In its latest review of corporate governance, the Financial Reporting Council — which oversees the code setting out how companies should be run — said too many businesses took a “formulaic” approach to stakeholder obligations.
While their annual reports set out commitments, the FRC said, groups failed to demonstrate action and outcomes, particularly in the case of management diversity.
Many companies “stated the importance of diversity and diverse boards” the FRC found, but they “offered little . . . in the way of evidence to support their assertions”.
According to the review — which covered FTSE 100, FTSE 250 and smaller companies — there was a lack of targets to improve diversity at board and executive committee levels, little or no discussion of succession planning, and minimal work done to broaden recruiting.
The FRC’s review is published just days after the government launched a new task force to increase the number of people from poorer backgrounds in senior positions in financial and professional services, having found a persistent lack of social diversity.

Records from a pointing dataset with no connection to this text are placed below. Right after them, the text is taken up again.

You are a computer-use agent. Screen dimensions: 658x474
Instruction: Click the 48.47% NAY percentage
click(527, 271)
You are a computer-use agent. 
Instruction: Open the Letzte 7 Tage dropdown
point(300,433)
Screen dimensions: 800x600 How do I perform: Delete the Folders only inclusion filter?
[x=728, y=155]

Those UK companies that reported on gender equality typically aimed for the target set by the Hampton-Alexander review — of 33 per cent female board membership at FTSE 350 groups by 2020 — rather than going beyond it. Similarly, on ethnic diversity, some FTSE 100 companies failed to explain how they would meet the Parker Review recommendation of one board member from a minority background by 2021.
Much of the problem was attributed to a “box-ticking” mindset that adhered to the minimum standards set out in the code.

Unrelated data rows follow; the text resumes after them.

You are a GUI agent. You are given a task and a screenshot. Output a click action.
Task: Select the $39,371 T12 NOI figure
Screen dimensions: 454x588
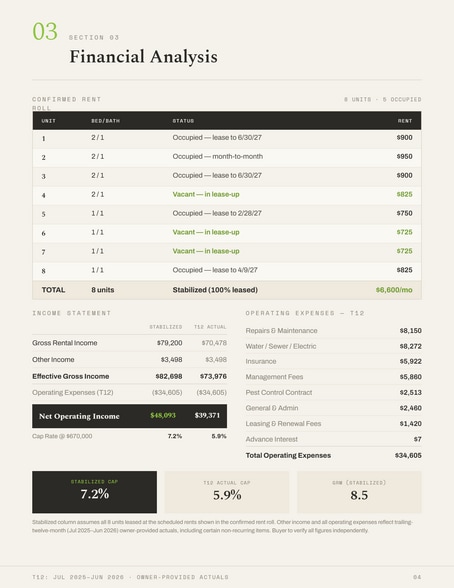point(207,416)
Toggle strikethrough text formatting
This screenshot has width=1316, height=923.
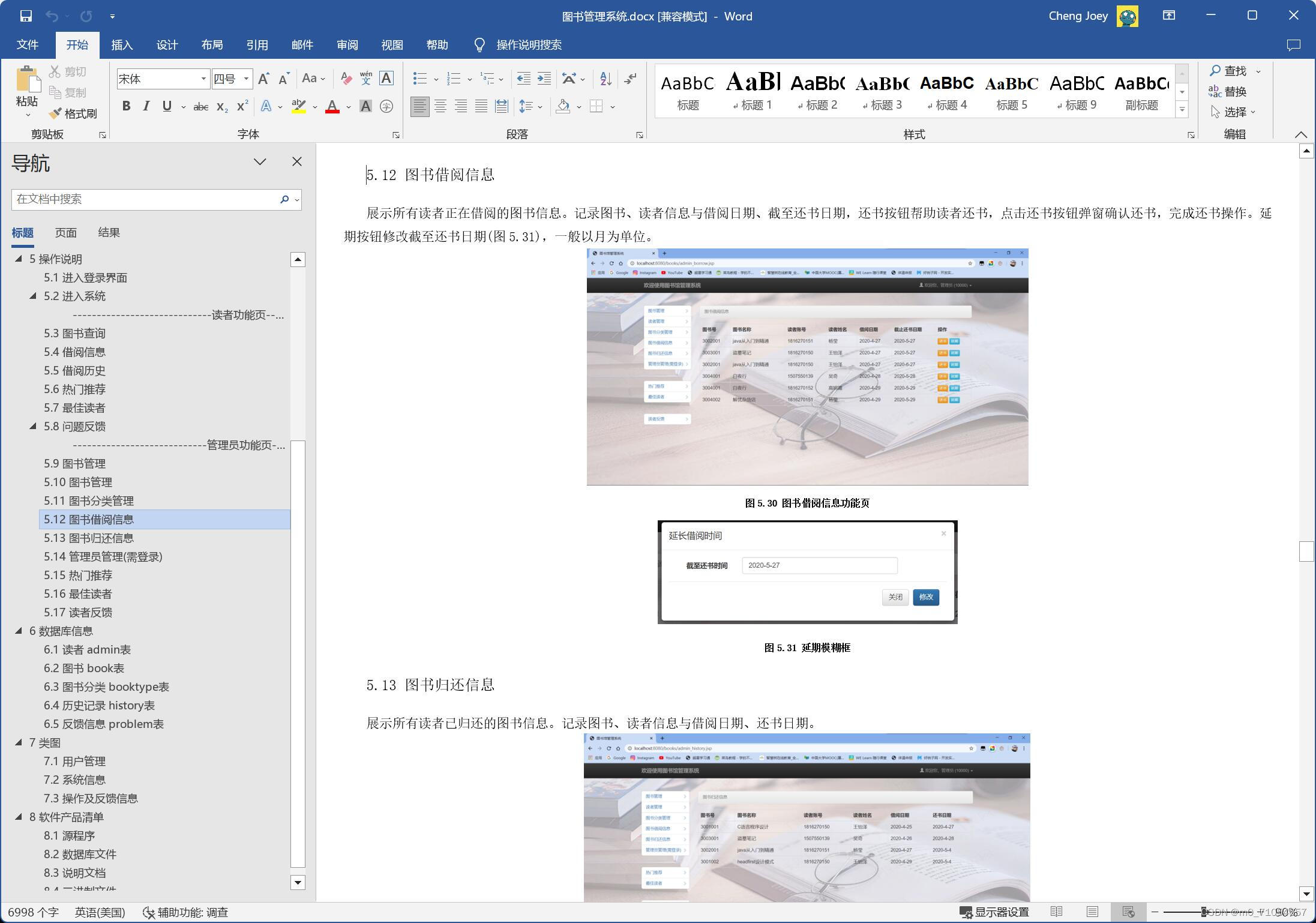200,107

Sir Jon Thompson, chief executive of the FRC, said: “It’s clear that some companies are continuing to take a formulaic approach to corporate governance driven by compliance, rather than focusing on outcomes, supported by high quality and transparent evidence.”
Some improvement was found in reporting on pay and non-financial performance. However, on the central aim of the code — to establish a corporate purpose and an aligned culture — groups continued to fall short. “Many companies continue to set out a purpose that is more of a marketing slogan,” the FRC said.
As a result, the regulator has set out areas for improvement over the next 12 months, which include action on diversity and inclusion — through better succession planning and recruiting from “diverse talent pools” — as well as showing the results of engaging with customers and local communities.
“This review sets out clear expectations to address where company reporting falls short, so that it can better meet the interests of not only a company’s shareholders but its wider stakeholders as well,” said Sir Jon.